▸ **SET EXERCISE**:
Return all of the records below verbatim, line for line, leaving out the pictures.

▸ **DATA FOR PROCESSING**:

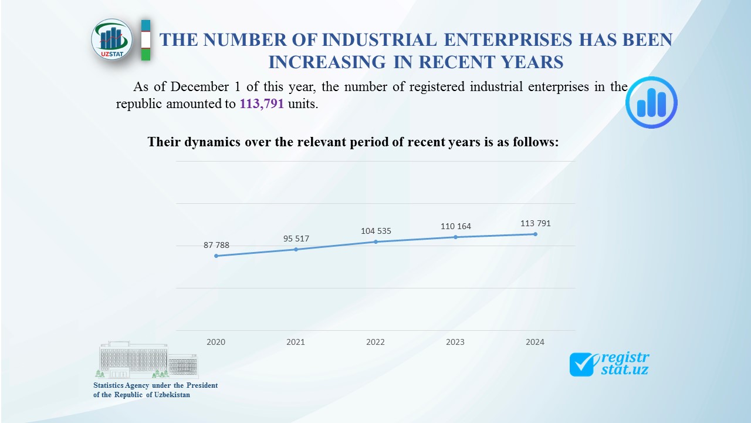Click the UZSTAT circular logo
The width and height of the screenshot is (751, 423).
tap(112, 39)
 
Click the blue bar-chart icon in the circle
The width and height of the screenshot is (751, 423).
tap(651, 102)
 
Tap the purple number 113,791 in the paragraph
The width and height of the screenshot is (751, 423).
tap(261, 105)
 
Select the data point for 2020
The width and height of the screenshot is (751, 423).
tap(216, 256)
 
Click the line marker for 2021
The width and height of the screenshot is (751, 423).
tap(296, 250)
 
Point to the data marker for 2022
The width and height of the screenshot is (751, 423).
tap(376, 241)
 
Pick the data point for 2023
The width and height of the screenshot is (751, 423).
tap(455, 237)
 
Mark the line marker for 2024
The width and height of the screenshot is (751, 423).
tap(535, 234)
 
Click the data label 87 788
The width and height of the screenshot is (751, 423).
tap(216, 245)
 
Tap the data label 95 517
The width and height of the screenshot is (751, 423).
tap(296, 239)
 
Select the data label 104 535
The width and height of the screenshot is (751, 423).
tap(376, 231)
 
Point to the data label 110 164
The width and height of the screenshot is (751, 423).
tap(456, 226)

▸ **REPLY**:
Click the UZSTAT circular logo
The width and height of the screenshot is (751, 423).
tap(112, 39)
 
Click the blue bar-chart icon in the circle
The width and height of the screenshot is (751, 423).
tap(651, 102)
 
Tap the purple number 113,791 in the paragraph
The width and height of the screenshot is (751, 423).
tap(261, 105)
 
Select the data point for 2020
The width and height of the screenshot is (751, 423).
tap(216, 256)
 
Click the line marker for 2021
The width and height of the screenshot is (751, 423).
tap(296, 250)
 
Point to the data marker for 2022
The width and height of the screenshot is (751, 423).
tap(376, 241)
 
Pick the data point for 2023
The width and height of the screenshot is (751, 423).
tap(455, 237)
 
Mark the line marker for 2024
The width and height of the screenshot is (751, 423).
tap(535, 234)
 
Click the data label 87 788
The width and height of the screenshot is (751, 423).
tap(216, 245)
 
Tap the data label 95 517
The width and height of the screenshot is (751, 423).
tap(296, 239)
 
Select the data label 104 535
The width and height of the screenshot is (751, 423).
tap(376, 231)
 
Point to the data label 110 164
The width and height of the screenshot is (751, 423).
tap(456, 226)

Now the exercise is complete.